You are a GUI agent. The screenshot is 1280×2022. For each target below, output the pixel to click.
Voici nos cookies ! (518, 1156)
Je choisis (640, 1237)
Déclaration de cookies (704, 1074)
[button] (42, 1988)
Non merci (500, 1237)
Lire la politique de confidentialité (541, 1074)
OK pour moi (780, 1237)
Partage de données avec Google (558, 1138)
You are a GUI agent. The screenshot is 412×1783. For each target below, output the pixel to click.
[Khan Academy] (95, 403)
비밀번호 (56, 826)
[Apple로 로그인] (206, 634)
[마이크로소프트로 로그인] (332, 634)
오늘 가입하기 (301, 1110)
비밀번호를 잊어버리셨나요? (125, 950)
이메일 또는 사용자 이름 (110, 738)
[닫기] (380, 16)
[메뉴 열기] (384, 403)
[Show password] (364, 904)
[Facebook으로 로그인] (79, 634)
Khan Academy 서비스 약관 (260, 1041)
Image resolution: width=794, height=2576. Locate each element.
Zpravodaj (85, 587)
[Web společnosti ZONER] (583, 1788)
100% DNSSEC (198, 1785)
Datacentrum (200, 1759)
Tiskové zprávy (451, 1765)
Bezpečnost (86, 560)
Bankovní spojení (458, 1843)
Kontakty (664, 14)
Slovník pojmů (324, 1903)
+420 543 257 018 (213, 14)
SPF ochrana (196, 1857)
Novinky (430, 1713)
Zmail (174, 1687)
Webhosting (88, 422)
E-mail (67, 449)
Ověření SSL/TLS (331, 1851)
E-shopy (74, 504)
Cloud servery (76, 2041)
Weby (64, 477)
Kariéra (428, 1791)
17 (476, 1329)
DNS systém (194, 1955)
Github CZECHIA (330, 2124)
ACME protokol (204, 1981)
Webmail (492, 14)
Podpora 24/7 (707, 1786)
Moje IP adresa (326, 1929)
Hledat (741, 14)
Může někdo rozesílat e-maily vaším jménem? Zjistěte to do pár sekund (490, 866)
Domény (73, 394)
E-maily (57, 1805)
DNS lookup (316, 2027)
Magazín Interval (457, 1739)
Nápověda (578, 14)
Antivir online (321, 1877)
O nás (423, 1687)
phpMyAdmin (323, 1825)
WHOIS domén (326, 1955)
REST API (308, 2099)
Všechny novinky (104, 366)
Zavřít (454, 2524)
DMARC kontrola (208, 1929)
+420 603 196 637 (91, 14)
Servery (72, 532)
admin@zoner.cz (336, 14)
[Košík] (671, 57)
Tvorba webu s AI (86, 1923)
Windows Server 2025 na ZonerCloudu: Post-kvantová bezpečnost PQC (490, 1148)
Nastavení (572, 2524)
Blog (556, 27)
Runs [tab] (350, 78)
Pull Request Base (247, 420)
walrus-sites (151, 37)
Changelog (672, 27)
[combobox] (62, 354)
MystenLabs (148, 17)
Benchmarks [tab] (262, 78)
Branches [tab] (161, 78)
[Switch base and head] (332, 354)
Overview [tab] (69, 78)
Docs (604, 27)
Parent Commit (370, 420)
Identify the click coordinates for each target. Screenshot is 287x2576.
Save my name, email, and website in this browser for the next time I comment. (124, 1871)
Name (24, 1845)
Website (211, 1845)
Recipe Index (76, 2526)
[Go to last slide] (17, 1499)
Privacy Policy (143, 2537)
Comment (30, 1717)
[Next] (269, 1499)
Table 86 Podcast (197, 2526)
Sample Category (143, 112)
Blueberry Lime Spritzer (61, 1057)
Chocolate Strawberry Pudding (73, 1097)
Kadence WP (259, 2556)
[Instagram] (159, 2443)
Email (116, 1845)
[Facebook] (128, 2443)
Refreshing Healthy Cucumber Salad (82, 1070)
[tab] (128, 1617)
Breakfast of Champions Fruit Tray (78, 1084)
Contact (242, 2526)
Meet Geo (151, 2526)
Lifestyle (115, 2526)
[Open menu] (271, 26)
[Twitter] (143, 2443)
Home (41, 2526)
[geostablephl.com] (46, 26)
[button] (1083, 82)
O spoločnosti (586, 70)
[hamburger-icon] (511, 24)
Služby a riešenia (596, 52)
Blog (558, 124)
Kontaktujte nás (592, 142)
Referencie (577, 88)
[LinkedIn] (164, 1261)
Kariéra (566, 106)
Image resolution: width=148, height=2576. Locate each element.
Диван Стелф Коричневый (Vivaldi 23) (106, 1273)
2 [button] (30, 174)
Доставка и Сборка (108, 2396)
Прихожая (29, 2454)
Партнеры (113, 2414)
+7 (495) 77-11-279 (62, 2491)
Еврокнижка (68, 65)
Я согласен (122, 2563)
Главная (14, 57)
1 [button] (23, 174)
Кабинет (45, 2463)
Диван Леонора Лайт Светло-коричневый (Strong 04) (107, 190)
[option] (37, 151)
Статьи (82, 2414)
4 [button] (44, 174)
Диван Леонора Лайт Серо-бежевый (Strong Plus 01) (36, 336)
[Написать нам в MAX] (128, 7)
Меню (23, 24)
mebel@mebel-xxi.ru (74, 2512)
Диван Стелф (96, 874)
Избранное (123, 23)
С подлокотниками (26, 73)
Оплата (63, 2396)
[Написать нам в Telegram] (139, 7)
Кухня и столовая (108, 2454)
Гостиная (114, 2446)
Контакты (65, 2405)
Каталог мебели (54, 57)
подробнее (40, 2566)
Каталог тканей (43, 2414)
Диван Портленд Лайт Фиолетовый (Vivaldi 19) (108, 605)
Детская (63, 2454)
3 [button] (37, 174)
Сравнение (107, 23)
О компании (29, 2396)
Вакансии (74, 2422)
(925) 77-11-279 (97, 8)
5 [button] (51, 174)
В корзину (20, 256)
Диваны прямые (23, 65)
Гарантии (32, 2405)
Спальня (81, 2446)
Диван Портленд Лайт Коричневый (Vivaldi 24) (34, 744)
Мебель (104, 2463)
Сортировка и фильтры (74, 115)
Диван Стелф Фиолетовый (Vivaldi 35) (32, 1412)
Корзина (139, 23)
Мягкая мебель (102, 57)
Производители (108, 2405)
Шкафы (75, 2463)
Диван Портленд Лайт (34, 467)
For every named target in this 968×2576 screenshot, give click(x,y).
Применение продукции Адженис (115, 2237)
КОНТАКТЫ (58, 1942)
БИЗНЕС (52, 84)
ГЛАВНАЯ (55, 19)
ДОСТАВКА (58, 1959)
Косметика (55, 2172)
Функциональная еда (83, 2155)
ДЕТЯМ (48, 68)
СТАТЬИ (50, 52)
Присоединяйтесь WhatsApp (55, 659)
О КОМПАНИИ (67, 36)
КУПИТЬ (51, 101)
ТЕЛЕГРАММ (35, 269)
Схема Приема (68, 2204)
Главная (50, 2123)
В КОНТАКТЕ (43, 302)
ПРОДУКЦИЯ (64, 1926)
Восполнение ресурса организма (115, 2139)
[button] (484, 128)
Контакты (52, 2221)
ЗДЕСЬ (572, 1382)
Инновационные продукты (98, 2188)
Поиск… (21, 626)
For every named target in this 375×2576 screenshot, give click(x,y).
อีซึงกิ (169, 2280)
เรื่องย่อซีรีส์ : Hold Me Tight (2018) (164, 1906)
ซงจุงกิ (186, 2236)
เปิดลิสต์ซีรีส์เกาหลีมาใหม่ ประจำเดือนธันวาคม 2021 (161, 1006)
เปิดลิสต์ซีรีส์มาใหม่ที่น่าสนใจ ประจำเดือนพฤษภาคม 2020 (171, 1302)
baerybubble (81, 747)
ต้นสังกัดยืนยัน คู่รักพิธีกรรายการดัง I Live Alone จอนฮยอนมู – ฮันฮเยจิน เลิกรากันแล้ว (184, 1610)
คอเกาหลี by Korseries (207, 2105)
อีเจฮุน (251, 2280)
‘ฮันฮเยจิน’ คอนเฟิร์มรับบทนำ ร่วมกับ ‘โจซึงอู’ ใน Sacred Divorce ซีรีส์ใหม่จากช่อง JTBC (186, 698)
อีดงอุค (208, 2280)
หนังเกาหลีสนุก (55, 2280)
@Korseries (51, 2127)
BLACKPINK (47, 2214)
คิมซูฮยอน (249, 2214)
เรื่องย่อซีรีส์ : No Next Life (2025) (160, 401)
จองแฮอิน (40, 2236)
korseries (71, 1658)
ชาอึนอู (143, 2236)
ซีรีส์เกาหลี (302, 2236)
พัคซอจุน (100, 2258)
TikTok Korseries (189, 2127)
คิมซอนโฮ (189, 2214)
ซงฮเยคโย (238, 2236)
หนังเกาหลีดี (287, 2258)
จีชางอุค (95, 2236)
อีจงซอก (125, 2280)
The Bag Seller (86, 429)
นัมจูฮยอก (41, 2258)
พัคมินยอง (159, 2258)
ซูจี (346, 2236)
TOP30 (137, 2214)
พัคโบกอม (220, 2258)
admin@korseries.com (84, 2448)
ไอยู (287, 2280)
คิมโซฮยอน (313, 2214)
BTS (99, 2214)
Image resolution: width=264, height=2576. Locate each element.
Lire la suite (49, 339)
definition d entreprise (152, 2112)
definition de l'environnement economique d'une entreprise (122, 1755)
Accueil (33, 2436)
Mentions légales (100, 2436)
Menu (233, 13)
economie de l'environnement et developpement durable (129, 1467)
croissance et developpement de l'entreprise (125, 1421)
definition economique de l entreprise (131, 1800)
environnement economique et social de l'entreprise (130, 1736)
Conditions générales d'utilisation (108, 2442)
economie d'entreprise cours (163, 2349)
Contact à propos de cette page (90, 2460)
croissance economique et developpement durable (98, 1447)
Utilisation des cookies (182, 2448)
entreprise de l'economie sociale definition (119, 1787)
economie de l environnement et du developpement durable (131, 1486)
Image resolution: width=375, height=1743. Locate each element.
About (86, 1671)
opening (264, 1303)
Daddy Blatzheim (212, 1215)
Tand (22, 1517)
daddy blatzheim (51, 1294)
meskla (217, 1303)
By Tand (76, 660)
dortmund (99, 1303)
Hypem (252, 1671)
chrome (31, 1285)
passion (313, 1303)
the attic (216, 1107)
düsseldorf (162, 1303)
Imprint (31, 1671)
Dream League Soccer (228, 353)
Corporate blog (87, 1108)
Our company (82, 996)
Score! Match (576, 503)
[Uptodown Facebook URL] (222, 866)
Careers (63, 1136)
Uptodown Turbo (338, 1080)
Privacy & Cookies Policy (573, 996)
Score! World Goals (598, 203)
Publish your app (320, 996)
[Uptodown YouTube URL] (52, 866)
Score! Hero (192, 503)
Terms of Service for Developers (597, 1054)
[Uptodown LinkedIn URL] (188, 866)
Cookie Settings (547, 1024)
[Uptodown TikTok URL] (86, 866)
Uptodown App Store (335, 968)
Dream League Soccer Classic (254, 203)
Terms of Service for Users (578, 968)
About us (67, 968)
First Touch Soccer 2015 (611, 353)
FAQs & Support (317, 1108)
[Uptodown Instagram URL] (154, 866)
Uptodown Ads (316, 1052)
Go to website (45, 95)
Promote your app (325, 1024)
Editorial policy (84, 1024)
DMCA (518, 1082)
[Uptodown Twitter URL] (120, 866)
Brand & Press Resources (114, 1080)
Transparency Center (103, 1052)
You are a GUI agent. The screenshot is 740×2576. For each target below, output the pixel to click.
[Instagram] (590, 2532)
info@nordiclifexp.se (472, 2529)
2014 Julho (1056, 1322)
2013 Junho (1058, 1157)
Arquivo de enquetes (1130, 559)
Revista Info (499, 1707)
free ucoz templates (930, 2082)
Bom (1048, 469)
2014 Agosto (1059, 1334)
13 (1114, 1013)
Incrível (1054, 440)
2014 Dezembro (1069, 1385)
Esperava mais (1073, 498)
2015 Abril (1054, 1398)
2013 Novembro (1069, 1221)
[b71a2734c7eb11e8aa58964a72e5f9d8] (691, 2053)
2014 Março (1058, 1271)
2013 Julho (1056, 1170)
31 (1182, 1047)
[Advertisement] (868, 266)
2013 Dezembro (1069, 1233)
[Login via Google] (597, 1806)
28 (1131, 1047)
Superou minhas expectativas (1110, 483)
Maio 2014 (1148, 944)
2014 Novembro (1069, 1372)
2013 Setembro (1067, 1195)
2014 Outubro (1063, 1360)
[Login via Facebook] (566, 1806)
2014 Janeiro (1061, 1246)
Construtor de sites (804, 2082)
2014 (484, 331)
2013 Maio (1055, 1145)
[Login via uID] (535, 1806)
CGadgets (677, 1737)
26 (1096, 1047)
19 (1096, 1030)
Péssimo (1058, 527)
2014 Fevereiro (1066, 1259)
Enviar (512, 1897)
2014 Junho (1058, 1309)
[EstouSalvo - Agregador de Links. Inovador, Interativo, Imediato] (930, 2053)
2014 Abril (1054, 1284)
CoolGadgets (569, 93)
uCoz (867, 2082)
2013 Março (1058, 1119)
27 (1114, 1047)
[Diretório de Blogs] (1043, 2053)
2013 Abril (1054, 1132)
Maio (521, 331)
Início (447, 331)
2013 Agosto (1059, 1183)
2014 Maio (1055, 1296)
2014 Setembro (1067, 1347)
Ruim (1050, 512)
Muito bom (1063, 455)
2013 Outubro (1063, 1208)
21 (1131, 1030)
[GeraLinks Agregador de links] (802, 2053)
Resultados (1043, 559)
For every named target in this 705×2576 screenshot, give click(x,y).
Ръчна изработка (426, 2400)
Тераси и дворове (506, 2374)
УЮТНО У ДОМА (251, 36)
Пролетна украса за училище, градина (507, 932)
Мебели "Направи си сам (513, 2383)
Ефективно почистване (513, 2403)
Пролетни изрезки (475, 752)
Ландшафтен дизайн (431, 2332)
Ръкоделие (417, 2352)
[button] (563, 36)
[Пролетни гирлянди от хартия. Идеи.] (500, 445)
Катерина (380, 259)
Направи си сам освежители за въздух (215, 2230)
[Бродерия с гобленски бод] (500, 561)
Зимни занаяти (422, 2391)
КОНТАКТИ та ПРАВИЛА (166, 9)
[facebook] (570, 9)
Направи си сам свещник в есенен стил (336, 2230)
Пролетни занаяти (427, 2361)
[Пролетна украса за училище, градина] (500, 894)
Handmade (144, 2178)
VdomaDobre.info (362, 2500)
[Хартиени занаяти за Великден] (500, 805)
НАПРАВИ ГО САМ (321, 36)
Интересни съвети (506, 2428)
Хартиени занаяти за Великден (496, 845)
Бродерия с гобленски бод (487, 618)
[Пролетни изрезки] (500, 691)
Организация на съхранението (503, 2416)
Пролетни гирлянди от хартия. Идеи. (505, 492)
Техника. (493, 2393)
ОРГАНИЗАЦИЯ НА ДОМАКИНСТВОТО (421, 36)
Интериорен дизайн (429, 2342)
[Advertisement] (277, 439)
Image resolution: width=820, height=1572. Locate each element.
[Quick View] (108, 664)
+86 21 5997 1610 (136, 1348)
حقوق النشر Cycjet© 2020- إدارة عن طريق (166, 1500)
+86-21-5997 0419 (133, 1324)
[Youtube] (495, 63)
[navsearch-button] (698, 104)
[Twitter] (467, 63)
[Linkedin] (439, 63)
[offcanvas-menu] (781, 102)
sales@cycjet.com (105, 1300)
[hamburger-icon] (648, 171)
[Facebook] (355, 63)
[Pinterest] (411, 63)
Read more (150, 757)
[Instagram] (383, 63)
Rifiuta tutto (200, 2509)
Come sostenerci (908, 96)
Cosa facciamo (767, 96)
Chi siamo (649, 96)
- - - - -
## Requirement
Keeping every character as it is, restate the lines above that run from the line with "the attic (216, 1107)" through the line with "Esperava mais (1073, 498)", both included, and nothing else.

## Result
the attic (216, 1107)
düsseldorf (162, 1303)
Imprint (31, 1671)
Dream League Soccer (228, 353)
Corporate blog (87, 1108)
Our company (82, 996)
Score! Match (576, 503)
[Uptodown Facebook URL] (222, 866)
Careers (63, 1136)
Uptodown Turbo (338, 1080)
Privacy & Cookies Policy (573, 996)
Score! World Goals (598, 203)
Publish your app (320, 996)
[Uptodown YouTube URL] (52, 866)
Score! Hero (192, 503)
Terms of Service for Developers (597, 1054)
[Uptodown LinkedIn URL] (188, 866)
Cookie Settings (547, 1024)
[Uptodown TikTok URL] (86, 866)
Uptodown App Store (335, 968)
Dream League Soccer Classic (254, 203)
Terms of Service for Users (578, 968)
About us (67, 968)
First Touch Soccer 2015 (611, 353)
FAQs & Support (317, 1108)
[Uptodown Instagram URL] (154, 866)
Uptodown Ads (316, 1052)
Go to website (45, 95)
Promote your app (325, 1024)
Editorial policy (84, 1024)
DMCA (518, 1082)
[Uptodown Twitter URL] (120, 866)
Brand & Press Resources (114, 1080)
Transparency Center (103, 1052)
You are a GUI agent. The screenshot is 740×2576. For each target below, output the pixel to click.
[Instagram] (590, 2532)
info@nordiclifexp.se (472, 2529)
2014 Julho (1056, 1322)
2013 Junho (1058, 1157)
Arquivo de enquetes (1130, 559)
Revista Info (499, 1707)
free ucoz templates (930, 2082)
Bom (1048, 469)
2014 Agosto (1059, 1334)
13 (1114, 1013)
Incrível (1054, 440)
2014 Dezembro (1069, 1385)
Esperava mais (1073, 498)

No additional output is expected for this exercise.